I was ill prepared for what awaited me. Scratch that, I was, in fact, not at all prepared for what awaited me. I took me not long to immerse myself diligently into all the vices that I had been shielded from all this while long. I was soon the resident drunk, and a dope-fiend to boot. Out the window the morals of a lifetime of upbringing, in everything I was ever taught to keep a distance from. The leash had been taken off, the sedatives worn. Somewhere along the line, I realized that making up for lost time was not the same as what I had become. And as the realization came, so did thought. Ah, the joys of unrestricted thought. The truest freedom there is. And all those questions came to the front again. All those questions that I’d been to cautious to ask of my parents. I was free to ask these and more. Many, many more!
But wait. The answers came, but not as I had thought they would. Where I had expected truly unbiased answers, free of all my opinionated restrictions, I found but other answers, equally biased as I would have expected of my parents’, albeit, a different bias every time, but always a bias. Was there no truly free mind? Was there no one who could answer me, give me the truth and not a perceived truth, distorted, by whatever the belief might be? If there is indeed a God, I imagine Him to have been sitting up there in his heavenly abode, having a jolly good laugh at my expense. What a young fool. What did he expect? Did he really expect to find a viewpoint that’s unbiased? Fool. Still, he is but a mere human. An imperfect image of me. Imperfect. Does he not know that such a thing does not, could not exist? That is perfection. That is me. And you are not me. So at least I concluded that if God existed, He was perfection. And that was an ideal I had to strive to achieve. No matter what the cost, I had now but one aim. Find God, or become Him. Free my mind. Unclutter it. Erase the bigotry, the near unshakeable beliefs of almost a lifetime of upbringing. Not an easy task, But I had to try.
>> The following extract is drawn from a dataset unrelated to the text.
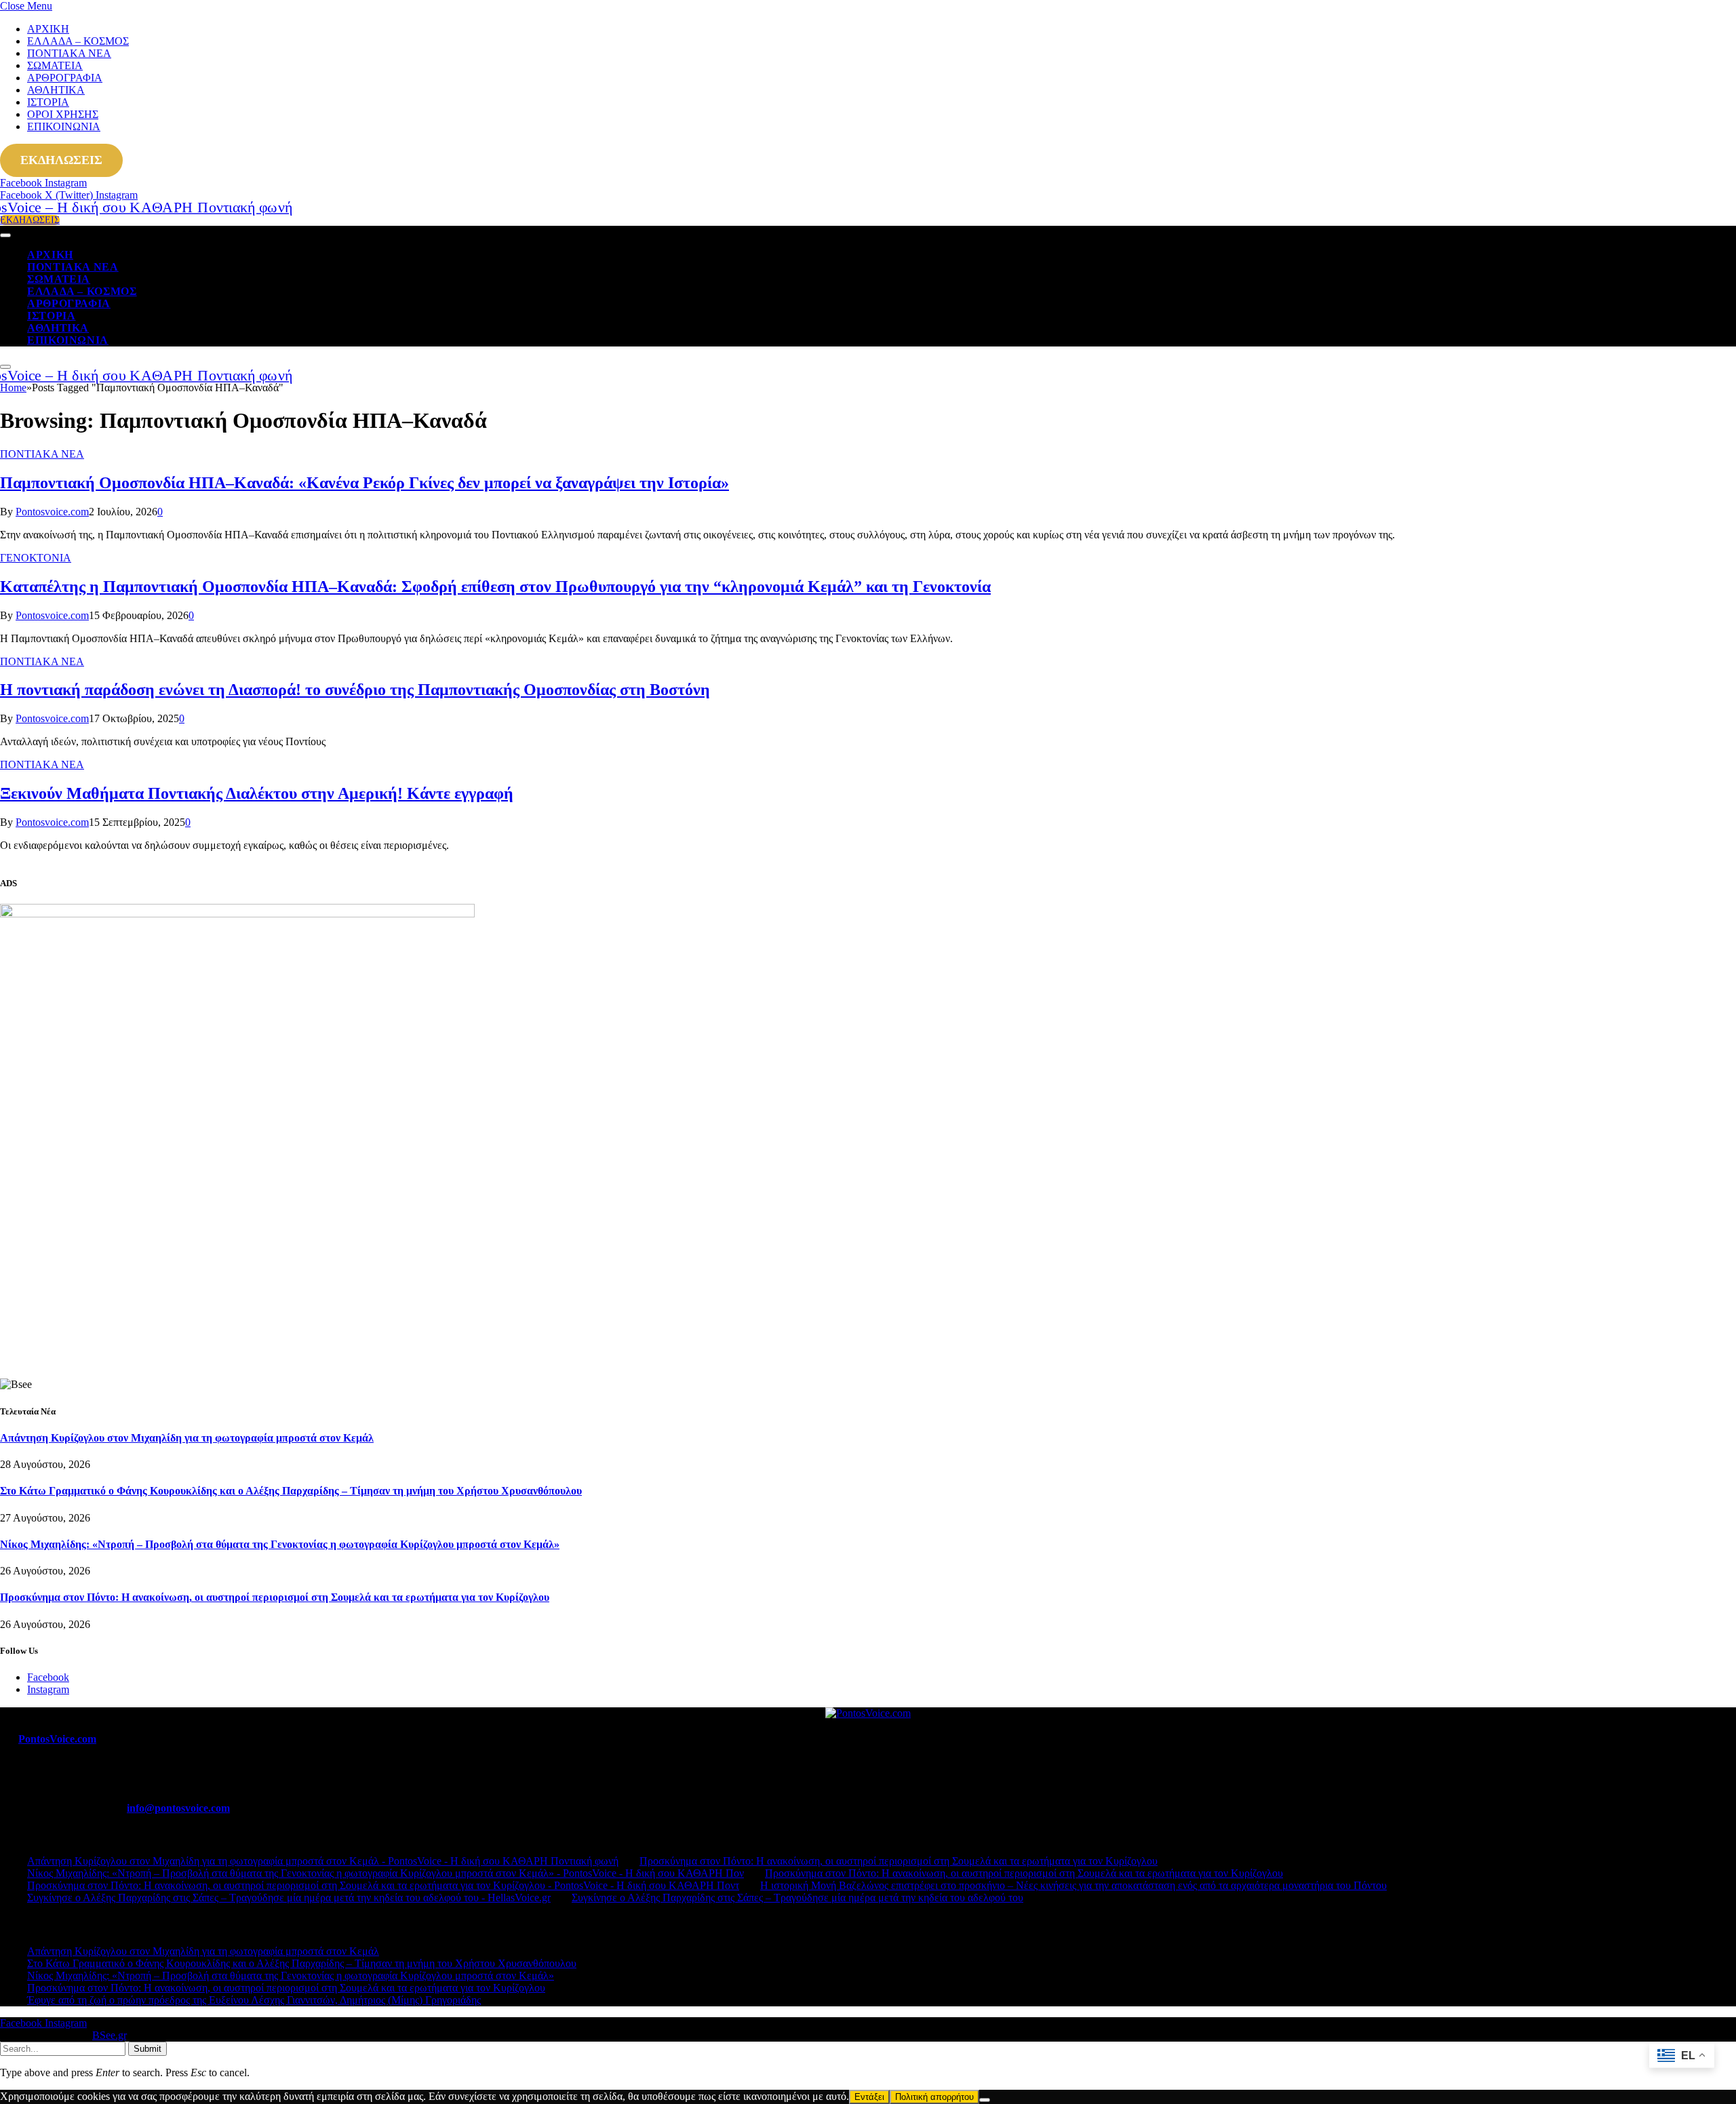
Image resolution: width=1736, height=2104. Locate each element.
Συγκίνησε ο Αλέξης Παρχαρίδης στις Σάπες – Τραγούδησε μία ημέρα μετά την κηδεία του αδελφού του (797, 1897)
It has now been ten years since I made that decision. I was booted out of university, disowned by my parents, and shunned by the world at large. I wander aimlessly the streets all day, lament my humanity all night long. I have long since become resigned to the fact that I am but human. I am imperfect. I was biased, I will always be biased, hard as I may try, I am but human. To be human is to be imperfect. To be imperfect is to give up, and despair our wasted lives. If there is a God, He must really be laughing his head off at my pathetic attempts at perfection. And me? A chauvinist to the bitter end. I still think of God as Him. Why not Her? Why not It? Because I am human.
So I am now an undistinguishable part of that faceless mass of humanity, the homeless. I have often been told by my many of my homeless brethren that I have a tendency to mumble incoherently when under the influence of alcohol. Something about striving for perfection, they say.